Mesin kejut jantung dinyalakan, CPR dan segala panduan langkah lain yang dianggap bisa mengembalikan nyawanya dilakukan. Tapi sepertinya percuma, tak ada tanda-tanda kehidupan.
“Terlambat..” Desis dokter Chandra, mukanya tampak lelah. Bagaimana tidak, sudah dua hari berturut-turut dia bertugas jaga malam dan dalam dua malam itu pula banyak kejadian yang harus dia tangani. Semuanya seperti datang berurutan, kemarin ada kecelakaan yang memakan banyak korban. Sekarang saat banyak dokter-dokter yang lain menangani kasus keracunan makanan, sekelompok wanita muda datang membawa temannya yang sekarat karena percobaan bunuh diri.
“Waktu kematian jam 23:05.” Ujar Dokter Chandra sambil melihat kearah arlojinya. “Dokter Wisnu, tolong kabarkan ke rekan-rekan pasien ya.” Katanya singkat sambil melepaskan sarung tanganya yang bersimbah darah dan menggaruk-garuk kepalanya yang sudah mulai botak.

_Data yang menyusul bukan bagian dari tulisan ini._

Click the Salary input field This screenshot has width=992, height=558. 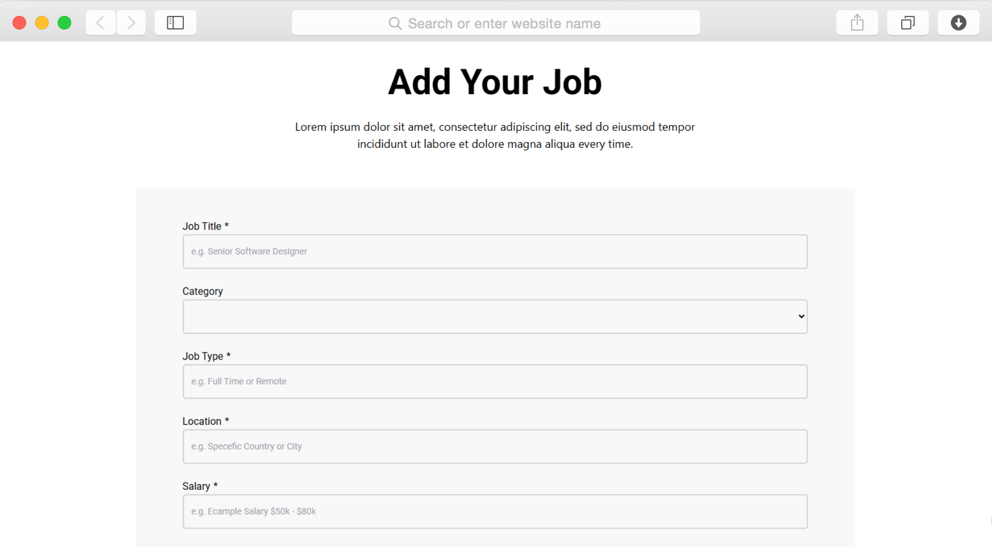click(x=495, y=512)
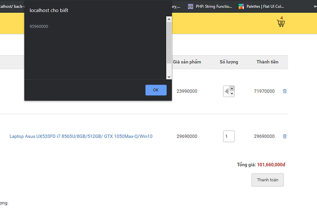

Wisnu mengangguk, lampu tanda operasi di ruang UGD sudah dimatikan, perlahan pintu terbuka dan sekelompok wanita dengan mata berkaca-kaca dan penuh pengharapan menatap Wisnu.
“Dok, bagaimana Risa?” Tanya salah seorang dari kerumuman itu sementara seorang temannya memeluk bahu si penanya dengan berurai air mata.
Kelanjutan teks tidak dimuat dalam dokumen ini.